Copy out verbatim the lines below, beginning with the line that contains "944x582 pixels. At" and continuing through the last line of the items, and omit the pictures.

> [Records]:
###

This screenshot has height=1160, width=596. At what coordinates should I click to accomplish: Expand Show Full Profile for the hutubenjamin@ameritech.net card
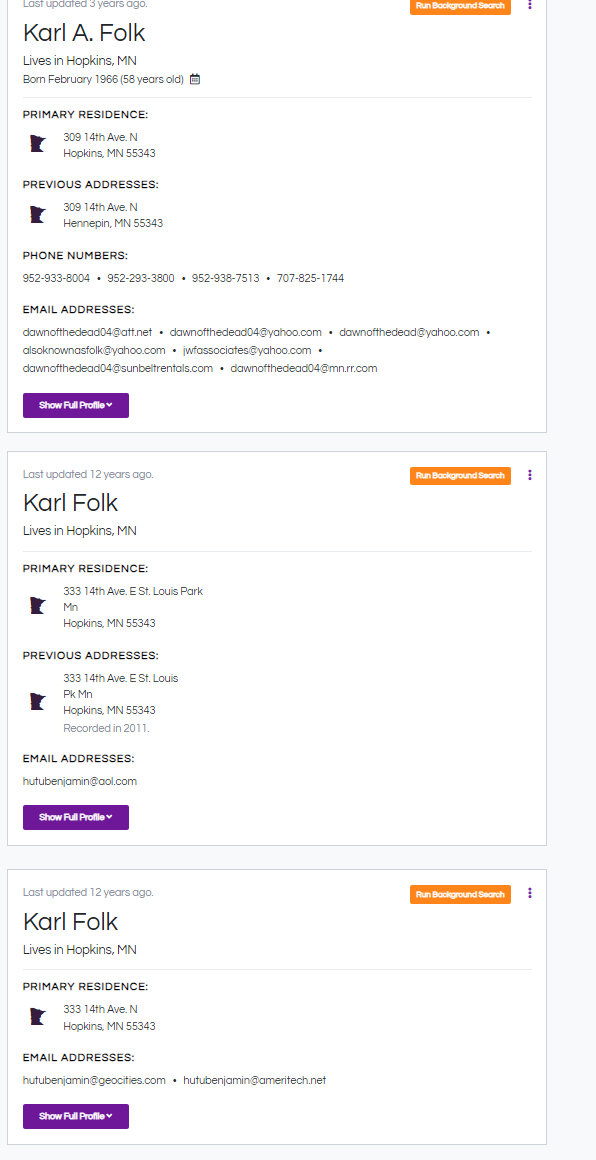(75, 1116)
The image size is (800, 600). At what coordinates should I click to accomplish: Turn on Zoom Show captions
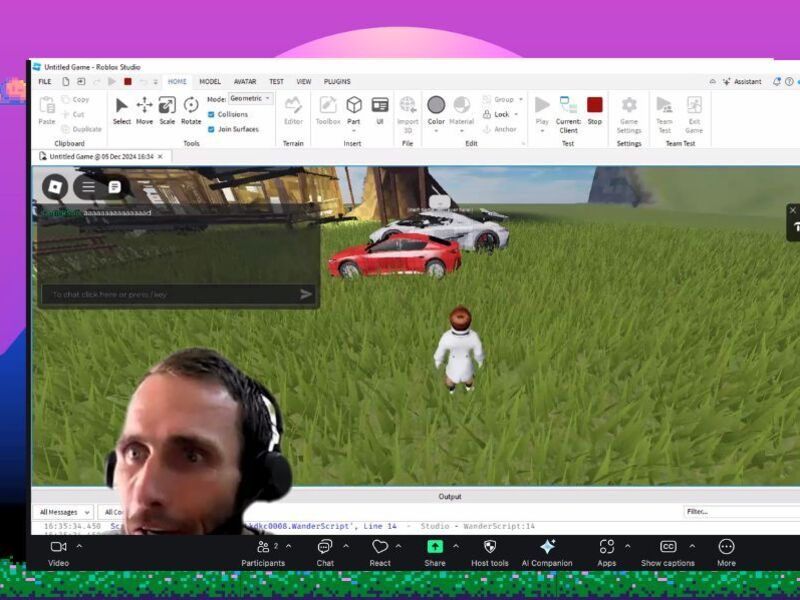(x=667, y=547)
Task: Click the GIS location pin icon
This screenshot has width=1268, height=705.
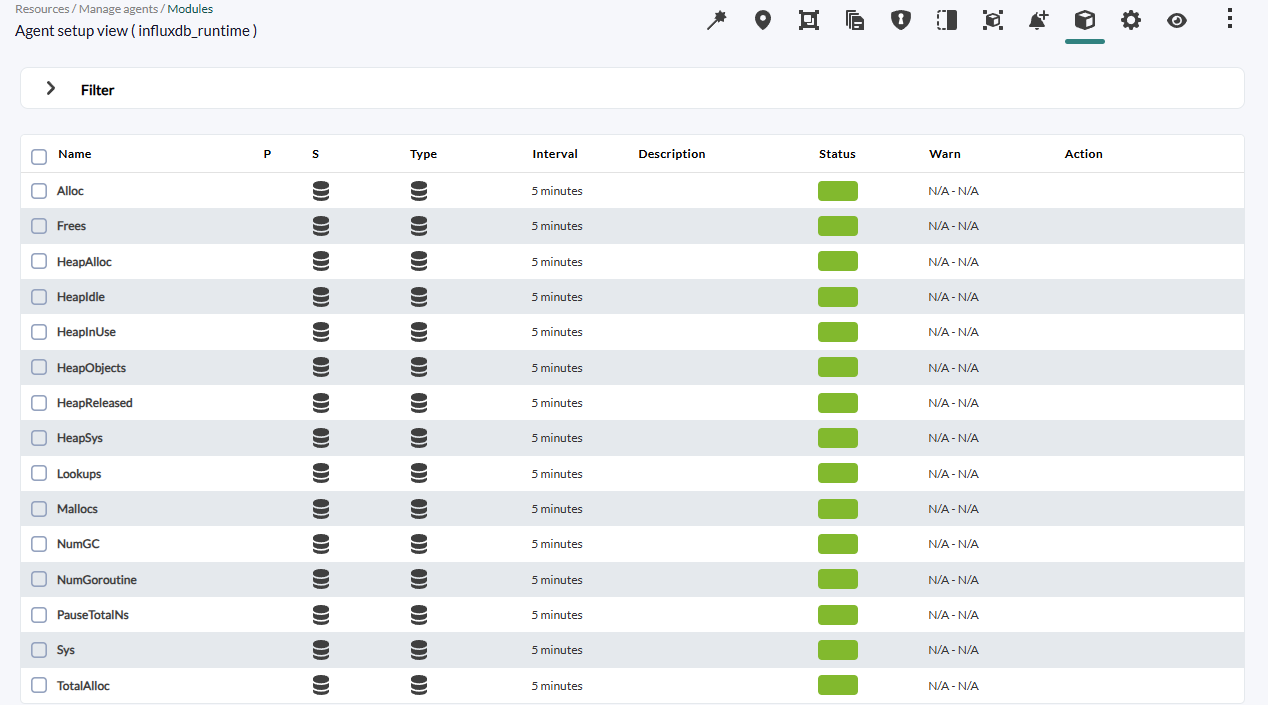Action: (763, 20)
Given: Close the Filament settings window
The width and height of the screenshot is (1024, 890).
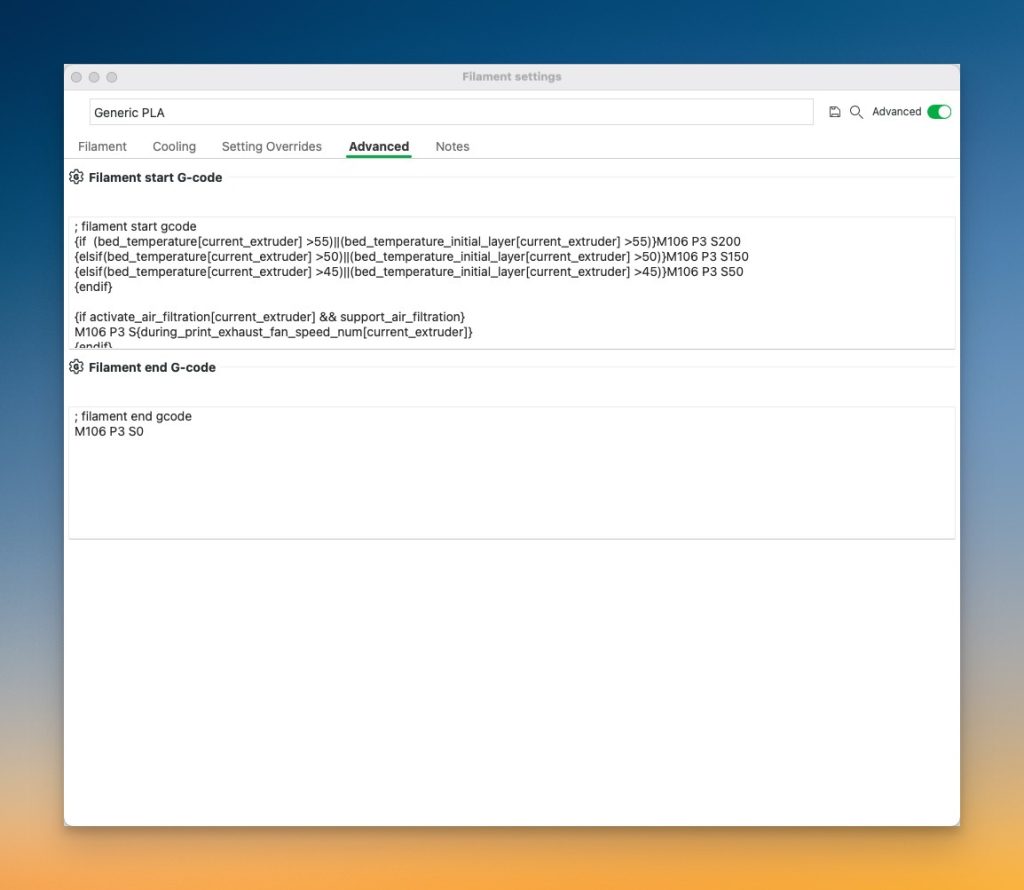Looking at the screenshot, I should (76, 77).
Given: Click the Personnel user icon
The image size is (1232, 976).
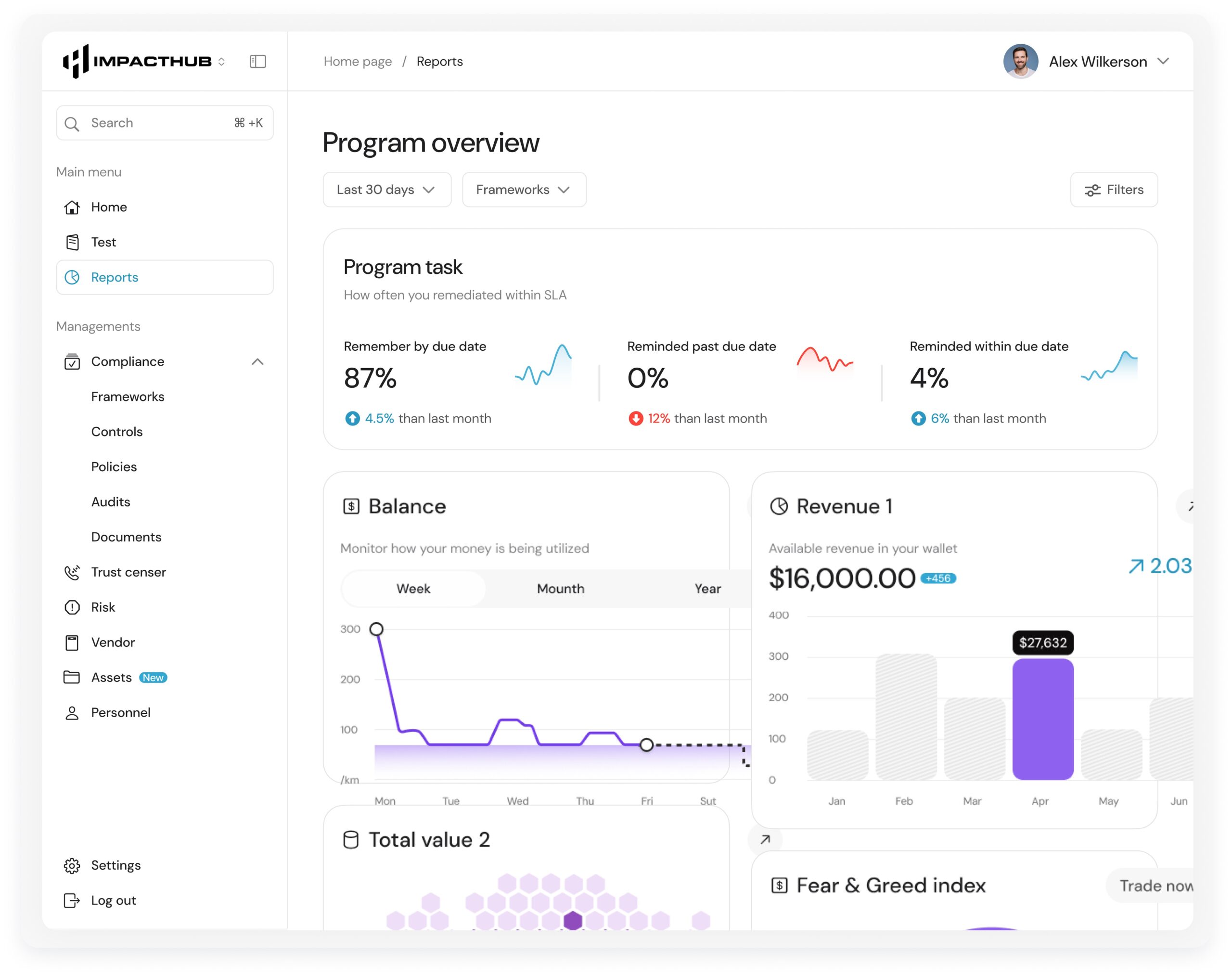Looking at the screenshot, I should click(72, 713).
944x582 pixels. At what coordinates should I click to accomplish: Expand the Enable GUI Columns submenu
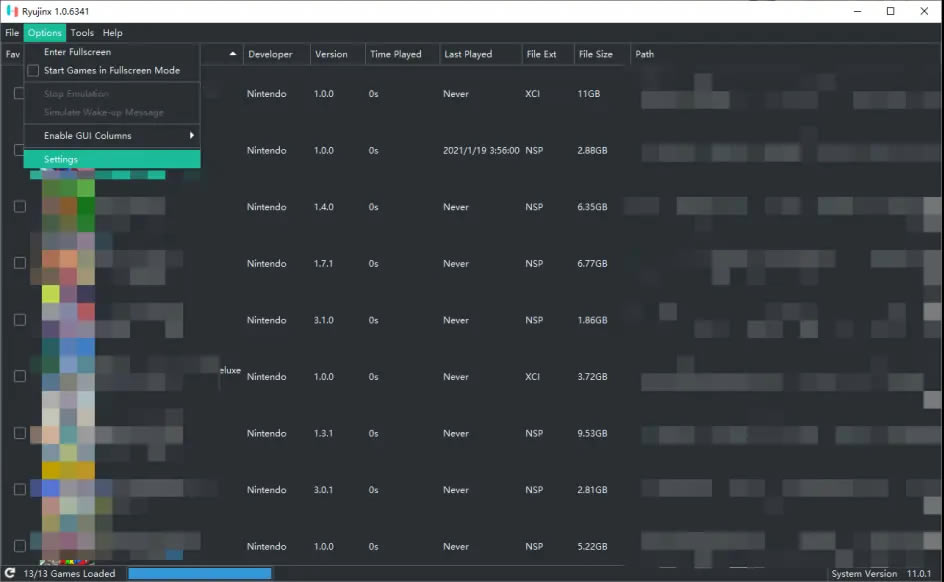pos(112,135)
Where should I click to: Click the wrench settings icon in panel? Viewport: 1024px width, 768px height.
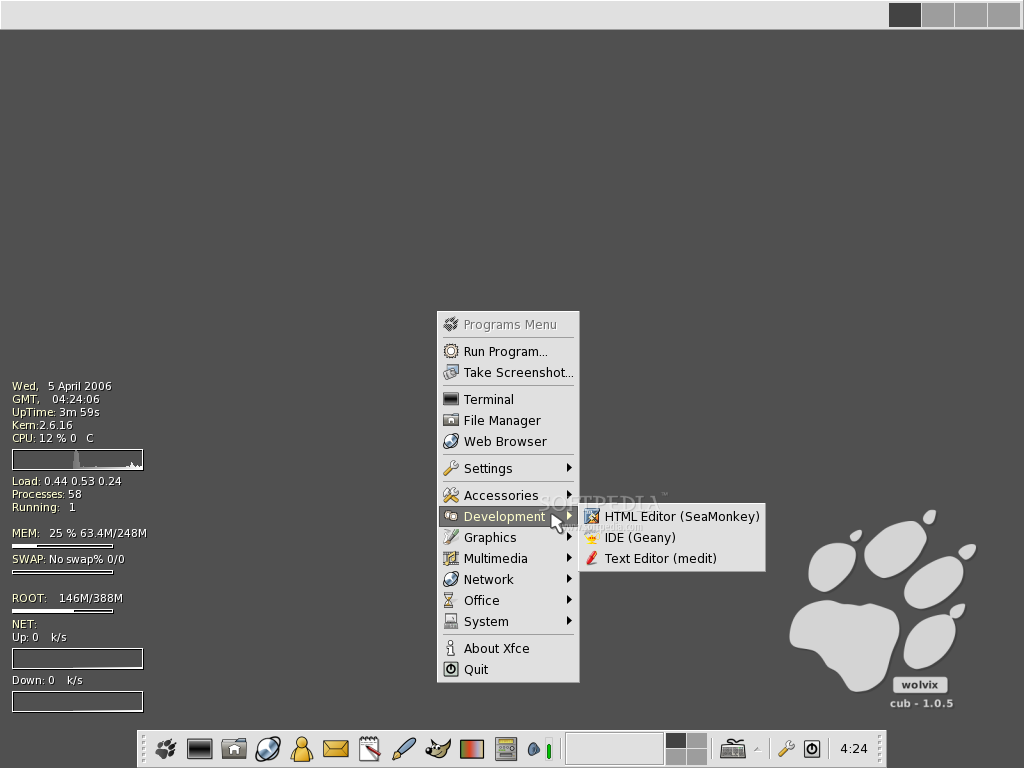[786, 748]
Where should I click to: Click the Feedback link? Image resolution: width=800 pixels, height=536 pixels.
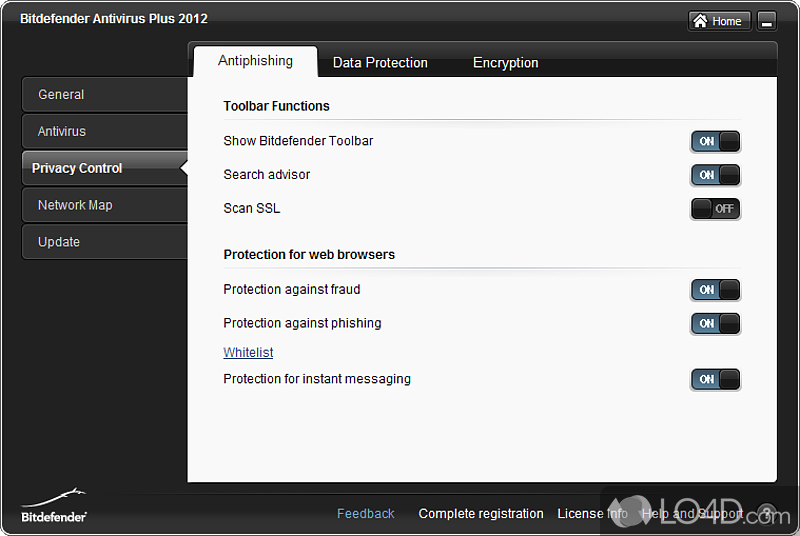(x=365, y=514)
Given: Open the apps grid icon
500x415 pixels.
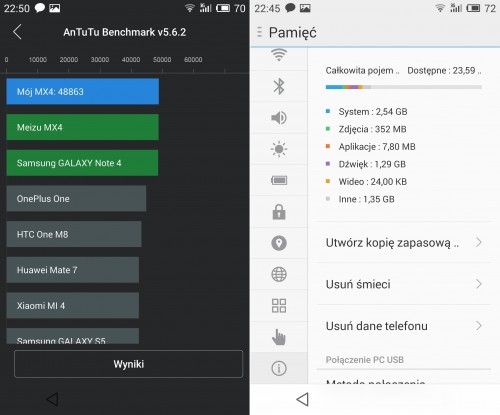Looking at the screenshot, I should tap(279, 305).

###

> [Finished exercise]:
944x582 pixels. At what coordinates should I click to accomplish: Expand the Enable GUI Columns submenu
pos(112,135)
Where should I click to: Click the wrench settings icon in panel? Viewport: 1024px width, 768px height.
[786, 748]
Where should I click to: Click the Feedback link? Image resolution: width=800 pixels, height=536 pixels.
(x=365, y=514)
Given: Open the apps grid icon
500x415 pixels.
Looking at the screenshot, I should tap(279, 305).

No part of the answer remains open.